[What is expected]: Look below for the line containing "The image size is (927, 834)."; from there, print each line exactly up to and including the line containing "Click the Sign in people icon", and stop.

Excerpts from a dataset
┌──
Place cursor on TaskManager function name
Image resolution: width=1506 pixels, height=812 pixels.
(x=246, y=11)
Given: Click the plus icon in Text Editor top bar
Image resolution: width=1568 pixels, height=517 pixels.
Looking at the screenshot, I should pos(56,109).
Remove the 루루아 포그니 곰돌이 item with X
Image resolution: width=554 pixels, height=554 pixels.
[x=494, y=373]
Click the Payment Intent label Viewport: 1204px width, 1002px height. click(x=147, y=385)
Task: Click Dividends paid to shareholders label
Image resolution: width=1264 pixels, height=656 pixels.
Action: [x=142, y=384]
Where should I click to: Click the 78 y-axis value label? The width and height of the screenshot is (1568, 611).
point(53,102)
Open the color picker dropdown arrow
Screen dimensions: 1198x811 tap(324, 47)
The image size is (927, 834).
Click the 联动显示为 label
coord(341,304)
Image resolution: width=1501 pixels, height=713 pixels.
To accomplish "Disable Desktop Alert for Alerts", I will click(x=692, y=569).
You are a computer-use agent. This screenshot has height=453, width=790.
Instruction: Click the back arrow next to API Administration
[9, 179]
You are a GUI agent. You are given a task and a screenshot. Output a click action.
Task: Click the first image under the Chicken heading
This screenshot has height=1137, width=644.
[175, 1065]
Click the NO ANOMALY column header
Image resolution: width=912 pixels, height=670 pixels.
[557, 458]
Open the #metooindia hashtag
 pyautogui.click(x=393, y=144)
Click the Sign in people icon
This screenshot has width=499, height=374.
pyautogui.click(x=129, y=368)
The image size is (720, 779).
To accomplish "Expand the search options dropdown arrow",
└──
[Reply]:
The image size is (927, 834).
Click the 联动显示为 label
coord(341,304)
Image resolution: width=1501 pixels, height=713 pixels.
To accomplish "Disable Desktop Alert for Alerts", I will click(x=692, y=569).
You are a computer-use agent. This screenshot has height=453, width=790.
Instruction: Click the back arrow next to API Administration
[9, 179]
You are a GUI agent. You are given a task and a screenshot. Output a click action.
Task: Click the first image under the Chicken heading
This screenshot has height=1137, width=644.
[175, 1065]
Click the NO ANOMALY column header
Image resolution: width=912 pixels, height=670 pixels.
[557, 458]
Open the #metooindia hashtag
 pyautogui.click(x=393, y=144)
Click the Sign in people icon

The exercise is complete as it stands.